Intel Arc GPUs Just Brought A Big Boost To Pytorch For Llama 2
Intel just put out a blog post detailing how it's possible to run Meta AI's Llama 2 large language model on one of its Arc A770 graphics cards. It'll have to be an A770, and the 16GB version at that, because the model requires some 14GB of GPU RAM to do its thing. However, if you have the requisite GPU, there are detailed instructions on the blog post to help you set it up.

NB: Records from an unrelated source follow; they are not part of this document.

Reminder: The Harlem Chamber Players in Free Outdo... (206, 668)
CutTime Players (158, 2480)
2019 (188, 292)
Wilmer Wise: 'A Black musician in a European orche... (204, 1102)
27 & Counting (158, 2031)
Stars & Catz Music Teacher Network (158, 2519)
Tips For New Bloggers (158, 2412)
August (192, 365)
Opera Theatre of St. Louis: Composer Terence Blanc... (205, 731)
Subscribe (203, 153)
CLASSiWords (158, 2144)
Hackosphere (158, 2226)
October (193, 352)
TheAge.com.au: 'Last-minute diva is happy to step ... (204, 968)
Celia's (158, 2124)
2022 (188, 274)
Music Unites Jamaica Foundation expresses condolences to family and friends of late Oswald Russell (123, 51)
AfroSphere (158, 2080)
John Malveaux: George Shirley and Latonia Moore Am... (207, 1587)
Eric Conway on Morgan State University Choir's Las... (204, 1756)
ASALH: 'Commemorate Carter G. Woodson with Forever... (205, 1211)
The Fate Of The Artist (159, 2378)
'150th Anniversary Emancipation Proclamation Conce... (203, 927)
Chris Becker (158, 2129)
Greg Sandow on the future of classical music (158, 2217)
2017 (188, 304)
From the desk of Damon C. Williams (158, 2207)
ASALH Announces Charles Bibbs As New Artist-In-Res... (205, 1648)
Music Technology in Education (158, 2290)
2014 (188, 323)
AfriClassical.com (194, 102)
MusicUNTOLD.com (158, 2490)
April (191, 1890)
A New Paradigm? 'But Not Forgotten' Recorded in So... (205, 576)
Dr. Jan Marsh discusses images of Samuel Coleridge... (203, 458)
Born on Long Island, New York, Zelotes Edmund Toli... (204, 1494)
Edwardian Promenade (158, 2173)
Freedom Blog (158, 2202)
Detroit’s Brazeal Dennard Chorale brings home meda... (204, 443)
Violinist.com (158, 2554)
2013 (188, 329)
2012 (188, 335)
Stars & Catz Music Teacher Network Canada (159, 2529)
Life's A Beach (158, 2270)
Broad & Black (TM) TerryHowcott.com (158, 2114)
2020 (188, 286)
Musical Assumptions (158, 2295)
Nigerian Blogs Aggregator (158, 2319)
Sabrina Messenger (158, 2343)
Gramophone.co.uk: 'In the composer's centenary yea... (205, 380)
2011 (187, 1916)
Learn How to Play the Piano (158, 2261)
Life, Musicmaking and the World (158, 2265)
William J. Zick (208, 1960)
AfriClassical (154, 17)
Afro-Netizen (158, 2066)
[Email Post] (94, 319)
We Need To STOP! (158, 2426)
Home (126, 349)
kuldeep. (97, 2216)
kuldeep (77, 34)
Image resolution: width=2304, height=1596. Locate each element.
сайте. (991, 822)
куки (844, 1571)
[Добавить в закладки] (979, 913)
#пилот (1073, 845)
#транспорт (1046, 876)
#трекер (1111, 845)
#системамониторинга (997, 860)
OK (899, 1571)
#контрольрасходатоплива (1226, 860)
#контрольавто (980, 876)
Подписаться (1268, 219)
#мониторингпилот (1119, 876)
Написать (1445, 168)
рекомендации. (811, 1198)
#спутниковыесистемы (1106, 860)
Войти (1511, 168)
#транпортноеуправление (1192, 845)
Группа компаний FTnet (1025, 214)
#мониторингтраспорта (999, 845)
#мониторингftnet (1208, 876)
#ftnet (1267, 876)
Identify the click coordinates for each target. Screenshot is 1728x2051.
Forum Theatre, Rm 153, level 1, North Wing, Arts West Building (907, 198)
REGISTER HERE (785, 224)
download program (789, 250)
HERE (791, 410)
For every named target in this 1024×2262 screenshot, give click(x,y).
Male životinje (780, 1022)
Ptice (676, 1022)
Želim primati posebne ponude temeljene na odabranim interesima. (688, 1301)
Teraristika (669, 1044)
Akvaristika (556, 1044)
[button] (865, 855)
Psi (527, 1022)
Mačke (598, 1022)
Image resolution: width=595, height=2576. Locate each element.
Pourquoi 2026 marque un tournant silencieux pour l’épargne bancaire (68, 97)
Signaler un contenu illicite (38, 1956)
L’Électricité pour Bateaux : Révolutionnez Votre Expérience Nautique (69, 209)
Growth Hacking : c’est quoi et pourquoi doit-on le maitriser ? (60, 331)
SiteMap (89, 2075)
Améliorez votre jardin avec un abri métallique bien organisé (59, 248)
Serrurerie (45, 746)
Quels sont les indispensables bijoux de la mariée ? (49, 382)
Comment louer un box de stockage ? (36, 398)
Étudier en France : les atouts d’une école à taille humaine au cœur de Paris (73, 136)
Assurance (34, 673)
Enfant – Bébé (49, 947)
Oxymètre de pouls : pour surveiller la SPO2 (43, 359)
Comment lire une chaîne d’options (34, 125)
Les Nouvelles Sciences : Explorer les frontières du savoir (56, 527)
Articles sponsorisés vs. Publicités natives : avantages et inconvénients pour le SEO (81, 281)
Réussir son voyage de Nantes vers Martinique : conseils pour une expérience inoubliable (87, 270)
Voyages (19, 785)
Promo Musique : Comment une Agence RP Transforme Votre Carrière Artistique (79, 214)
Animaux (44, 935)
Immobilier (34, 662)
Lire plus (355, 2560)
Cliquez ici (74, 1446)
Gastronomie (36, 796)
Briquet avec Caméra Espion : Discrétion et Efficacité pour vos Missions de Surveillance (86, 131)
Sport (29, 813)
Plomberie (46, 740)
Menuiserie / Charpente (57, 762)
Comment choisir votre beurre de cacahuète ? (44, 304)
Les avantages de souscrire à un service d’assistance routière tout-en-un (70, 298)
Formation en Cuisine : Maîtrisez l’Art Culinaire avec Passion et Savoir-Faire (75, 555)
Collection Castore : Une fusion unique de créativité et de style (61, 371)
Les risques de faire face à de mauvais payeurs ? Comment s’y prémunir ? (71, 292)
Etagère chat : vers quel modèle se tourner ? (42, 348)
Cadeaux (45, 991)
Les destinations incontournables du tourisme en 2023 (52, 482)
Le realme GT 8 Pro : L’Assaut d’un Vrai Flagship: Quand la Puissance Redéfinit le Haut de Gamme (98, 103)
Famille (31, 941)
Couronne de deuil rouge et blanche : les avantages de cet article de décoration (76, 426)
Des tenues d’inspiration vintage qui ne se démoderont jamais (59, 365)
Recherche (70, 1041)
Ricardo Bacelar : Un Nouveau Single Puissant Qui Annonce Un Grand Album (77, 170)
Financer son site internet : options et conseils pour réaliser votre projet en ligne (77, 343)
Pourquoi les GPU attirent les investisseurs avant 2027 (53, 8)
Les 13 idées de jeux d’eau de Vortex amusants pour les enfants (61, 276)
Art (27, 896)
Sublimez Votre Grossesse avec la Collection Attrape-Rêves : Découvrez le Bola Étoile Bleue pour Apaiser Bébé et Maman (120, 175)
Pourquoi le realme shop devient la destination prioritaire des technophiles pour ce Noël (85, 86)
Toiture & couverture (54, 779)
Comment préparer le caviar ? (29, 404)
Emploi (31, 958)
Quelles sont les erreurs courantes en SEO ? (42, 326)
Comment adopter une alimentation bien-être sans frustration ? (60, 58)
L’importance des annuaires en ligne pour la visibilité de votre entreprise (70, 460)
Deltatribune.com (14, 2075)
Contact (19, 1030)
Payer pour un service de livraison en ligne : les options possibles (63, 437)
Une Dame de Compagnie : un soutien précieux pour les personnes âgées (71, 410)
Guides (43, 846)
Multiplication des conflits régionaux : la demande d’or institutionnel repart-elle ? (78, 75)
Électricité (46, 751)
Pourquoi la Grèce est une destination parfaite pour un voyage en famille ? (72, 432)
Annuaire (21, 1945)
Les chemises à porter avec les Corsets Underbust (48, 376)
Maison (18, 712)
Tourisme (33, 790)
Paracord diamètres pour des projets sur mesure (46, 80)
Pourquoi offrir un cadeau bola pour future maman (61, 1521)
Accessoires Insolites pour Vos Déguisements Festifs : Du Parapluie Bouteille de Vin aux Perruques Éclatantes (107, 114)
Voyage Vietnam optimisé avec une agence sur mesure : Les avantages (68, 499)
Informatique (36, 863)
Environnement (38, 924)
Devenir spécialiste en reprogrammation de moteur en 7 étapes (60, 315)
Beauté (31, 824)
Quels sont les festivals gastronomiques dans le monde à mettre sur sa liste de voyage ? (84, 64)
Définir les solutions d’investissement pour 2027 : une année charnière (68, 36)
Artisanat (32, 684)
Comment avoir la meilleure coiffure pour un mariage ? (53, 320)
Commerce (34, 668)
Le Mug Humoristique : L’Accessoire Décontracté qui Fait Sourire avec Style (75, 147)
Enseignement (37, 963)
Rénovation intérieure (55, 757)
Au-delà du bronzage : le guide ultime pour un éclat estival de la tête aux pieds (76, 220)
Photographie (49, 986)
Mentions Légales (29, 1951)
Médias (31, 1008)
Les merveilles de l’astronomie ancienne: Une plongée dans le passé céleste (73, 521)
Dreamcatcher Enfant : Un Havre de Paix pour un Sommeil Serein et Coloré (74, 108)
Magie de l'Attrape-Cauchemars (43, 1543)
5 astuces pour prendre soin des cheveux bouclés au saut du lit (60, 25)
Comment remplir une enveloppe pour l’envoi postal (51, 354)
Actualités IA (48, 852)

Setting up and running Llama 2 on your A770 is a bit of a process, so we won't reproduce the full steps here. Suffice to say that it involves installing the Intel oneAPI toolkit, a Conda environment, and obviously, PyTorch as well as the Intel Extension for PyTorch. Once you've got it all set up, there's unfortunately no fancy GUI interface like on Chat with RTX; instead, you send queries to the AI using Python scripts.
It's a little clumsy, but it does work; Intel provides a few different screenshots of the AI's output. Honestly, it's more of a proof of concept than anything, but such proofs are important at this stage, where many people are questioning the industry's focus on AI at a time when there still seem to be relatively few applicable use cases for end-users. A locally-hosted chatbot is very appealing to people concerned with privacy and security of their data.